(Source data)
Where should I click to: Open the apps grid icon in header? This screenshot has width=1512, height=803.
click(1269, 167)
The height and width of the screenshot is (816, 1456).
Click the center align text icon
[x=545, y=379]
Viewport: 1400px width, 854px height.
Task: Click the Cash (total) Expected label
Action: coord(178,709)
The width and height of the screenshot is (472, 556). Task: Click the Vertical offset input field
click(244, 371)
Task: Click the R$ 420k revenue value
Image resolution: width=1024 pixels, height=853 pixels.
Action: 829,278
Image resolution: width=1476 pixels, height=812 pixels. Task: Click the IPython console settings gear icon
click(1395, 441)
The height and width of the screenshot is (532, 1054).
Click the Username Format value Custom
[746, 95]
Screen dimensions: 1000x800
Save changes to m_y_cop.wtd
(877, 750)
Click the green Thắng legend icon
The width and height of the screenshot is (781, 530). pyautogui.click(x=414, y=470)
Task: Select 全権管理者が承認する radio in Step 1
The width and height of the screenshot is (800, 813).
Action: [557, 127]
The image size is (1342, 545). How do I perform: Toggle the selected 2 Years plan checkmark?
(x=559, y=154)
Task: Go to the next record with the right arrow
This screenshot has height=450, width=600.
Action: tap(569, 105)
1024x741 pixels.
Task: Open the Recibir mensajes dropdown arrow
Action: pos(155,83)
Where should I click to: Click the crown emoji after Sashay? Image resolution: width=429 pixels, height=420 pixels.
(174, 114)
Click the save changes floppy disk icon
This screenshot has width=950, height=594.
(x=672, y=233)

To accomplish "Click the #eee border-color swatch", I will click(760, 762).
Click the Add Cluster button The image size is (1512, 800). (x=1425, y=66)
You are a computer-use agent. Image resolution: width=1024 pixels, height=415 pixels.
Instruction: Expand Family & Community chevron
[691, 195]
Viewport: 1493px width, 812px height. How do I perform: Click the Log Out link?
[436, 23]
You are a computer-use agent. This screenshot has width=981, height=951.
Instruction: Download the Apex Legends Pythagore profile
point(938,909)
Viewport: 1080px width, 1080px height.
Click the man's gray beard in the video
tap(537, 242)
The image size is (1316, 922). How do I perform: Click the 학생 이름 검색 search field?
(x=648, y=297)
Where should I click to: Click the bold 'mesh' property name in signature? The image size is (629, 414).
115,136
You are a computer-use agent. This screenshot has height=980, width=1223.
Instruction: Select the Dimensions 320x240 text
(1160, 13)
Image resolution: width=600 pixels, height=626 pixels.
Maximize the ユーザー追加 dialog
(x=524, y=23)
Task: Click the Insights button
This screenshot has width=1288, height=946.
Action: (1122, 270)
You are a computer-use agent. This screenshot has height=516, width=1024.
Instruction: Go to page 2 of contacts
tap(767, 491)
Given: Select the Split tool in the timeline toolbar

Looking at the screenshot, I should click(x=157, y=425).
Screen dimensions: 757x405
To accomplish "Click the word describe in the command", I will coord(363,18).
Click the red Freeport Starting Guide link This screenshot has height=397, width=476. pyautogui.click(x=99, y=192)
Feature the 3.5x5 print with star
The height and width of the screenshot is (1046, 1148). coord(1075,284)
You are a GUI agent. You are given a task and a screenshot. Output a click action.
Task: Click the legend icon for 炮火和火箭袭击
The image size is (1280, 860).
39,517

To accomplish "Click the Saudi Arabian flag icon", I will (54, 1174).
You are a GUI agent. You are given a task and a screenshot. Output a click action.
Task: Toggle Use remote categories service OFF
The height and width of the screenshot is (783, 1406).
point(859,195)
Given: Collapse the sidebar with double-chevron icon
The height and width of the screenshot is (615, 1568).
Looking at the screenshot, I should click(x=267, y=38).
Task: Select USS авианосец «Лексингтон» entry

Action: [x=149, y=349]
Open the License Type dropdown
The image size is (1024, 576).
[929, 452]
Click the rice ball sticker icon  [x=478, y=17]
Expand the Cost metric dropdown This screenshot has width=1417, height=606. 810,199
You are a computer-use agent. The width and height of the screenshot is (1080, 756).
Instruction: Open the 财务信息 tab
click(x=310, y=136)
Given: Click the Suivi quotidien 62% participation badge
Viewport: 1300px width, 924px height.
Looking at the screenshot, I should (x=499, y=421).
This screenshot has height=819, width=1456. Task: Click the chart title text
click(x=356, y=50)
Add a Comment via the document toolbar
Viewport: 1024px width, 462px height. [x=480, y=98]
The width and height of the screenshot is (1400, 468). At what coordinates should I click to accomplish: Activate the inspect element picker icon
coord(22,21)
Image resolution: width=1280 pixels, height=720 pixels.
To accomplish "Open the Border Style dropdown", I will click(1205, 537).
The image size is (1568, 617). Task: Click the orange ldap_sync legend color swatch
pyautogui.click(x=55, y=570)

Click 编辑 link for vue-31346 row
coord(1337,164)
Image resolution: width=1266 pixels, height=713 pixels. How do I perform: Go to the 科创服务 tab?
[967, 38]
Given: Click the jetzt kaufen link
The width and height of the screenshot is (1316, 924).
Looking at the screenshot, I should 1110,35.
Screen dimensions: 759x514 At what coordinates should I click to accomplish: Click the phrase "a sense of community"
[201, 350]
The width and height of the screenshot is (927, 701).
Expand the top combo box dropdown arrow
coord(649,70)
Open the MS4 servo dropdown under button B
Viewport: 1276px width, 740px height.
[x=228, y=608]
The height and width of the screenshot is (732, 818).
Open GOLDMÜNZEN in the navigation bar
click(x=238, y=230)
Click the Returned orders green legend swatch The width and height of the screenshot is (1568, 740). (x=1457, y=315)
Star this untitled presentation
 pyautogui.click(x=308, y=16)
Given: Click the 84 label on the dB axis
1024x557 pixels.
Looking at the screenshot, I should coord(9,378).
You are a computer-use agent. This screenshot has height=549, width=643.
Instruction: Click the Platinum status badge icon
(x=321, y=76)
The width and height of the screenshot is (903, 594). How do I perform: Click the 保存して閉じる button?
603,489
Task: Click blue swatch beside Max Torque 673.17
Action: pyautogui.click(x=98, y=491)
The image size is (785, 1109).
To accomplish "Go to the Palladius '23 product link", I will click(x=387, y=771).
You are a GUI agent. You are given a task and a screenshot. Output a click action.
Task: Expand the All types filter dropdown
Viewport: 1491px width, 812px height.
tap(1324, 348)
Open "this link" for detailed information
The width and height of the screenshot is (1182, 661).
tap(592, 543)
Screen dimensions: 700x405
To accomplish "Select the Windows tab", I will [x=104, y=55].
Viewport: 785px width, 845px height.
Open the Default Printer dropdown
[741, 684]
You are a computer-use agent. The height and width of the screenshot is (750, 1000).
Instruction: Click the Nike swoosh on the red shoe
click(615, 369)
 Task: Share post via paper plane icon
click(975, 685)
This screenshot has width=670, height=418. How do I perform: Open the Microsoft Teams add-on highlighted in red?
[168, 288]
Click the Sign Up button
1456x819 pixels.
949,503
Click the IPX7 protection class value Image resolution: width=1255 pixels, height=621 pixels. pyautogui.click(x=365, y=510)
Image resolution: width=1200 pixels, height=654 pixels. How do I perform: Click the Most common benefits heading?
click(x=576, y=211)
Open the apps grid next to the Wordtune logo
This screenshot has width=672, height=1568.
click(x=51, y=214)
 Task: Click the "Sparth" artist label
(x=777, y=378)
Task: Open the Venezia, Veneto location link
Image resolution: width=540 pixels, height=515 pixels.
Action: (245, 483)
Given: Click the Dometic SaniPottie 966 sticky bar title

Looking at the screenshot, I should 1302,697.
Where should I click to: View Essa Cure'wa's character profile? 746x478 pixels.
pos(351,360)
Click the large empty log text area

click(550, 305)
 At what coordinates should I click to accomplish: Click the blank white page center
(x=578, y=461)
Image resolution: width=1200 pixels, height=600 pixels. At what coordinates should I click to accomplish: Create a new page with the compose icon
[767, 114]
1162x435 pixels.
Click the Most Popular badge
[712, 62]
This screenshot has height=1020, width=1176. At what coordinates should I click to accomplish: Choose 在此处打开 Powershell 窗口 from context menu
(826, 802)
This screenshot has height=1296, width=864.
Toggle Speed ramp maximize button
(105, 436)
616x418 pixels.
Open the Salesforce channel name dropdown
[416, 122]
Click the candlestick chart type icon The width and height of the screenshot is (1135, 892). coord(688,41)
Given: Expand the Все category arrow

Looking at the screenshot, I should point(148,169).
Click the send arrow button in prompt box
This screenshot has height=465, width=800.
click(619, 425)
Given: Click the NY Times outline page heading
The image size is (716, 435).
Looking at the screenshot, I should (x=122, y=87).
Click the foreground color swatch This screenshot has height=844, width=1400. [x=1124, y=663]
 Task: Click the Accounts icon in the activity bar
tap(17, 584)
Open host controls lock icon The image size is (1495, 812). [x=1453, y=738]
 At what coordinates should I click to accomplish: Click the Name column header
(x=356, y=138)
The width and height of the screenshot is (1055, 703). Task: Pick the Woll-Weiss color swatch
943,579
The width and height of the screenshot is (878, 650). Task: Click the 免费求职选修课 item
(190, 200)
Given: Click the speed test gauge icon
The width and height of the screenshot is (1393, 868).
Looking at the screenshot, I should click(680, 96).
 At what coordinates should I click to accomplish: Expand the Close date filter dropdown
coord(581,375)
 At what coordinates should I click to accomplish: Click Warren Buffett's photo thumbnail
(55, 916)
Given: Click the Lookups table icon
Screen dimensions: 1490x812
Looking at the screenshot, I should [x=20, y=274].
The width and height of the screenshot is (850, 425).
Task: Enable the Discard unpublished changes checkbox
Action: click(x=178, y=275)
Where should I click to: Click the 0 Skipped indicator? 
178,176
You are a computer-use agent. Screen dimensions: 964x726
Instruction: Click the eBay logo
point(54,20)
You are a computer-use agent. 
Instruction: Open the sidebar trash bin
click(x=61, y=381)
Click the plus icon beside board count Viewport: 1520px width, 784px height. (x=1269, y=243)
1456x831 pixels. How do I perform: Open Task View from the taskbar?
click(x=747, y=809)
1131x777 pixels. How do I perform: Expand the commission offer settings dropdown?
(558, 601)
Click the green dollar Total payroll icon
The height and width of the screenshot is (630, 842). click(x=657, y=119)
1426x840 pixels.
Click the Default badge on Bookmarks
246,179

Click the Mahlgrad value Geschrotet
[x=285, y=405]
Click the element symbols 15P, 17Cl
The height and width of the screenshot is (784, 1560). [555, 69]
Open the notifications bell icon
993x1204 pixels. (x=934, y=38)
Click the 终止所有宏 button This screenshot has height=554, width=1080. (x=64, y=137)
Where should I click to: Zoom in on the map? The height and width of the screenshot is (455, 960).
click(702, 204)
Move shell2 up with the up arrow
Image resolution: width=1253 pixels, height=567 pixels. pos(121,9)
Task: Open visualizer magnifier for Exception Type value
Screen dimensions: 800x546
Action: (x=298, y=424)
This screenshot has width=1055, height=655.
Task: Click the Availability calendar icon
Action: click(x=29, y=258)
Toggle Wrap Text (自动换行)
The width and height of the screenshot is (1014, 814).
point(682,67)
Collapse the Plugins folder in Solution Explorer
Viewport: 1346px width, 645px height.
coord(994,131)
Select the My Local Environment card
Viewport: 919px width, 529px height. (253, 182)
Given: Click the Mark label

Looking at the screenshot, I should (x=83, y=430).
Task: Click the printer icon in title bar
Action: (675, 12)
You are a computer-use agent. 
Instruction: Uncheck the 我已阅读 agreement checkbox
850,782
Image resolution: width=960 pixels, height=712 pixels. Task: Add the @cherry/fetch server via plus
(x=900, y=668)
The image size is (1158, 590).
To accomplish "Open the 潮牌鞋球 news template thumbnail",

(Exercise description)
Leave out every line above except those from the line with "Given: Click the jetzt kaufen link" up to and including the line with "Click the Returned", and copy those exactly.

(Exercise answer)
Given: Click the jetzt kaufen link
The width and height of the screenshot is (1316, 924).
Looking at the screenshot, I should 1110,35.
Screen dimensions: 759x514 At what coordinates should I click to accomplish: Click the phrase "a sense of community"
[201, 350]
The width and height of the screenshot is (927, 701).
Expand the top combo box dropdown arrow
coord(649,70)
Open the MS4 servo dropdown under button B
Viewport: 1276px width, 740px height.
[x=228, y=608]
The height and width of the screenshot is (732, 818).
Open GOLDMÜNZEN in the navigation bar
click(x=238, y=230)
Click the Returned orders green legend swatch The width and height of the screenshot is (1568, 740). (x=1457, y=315)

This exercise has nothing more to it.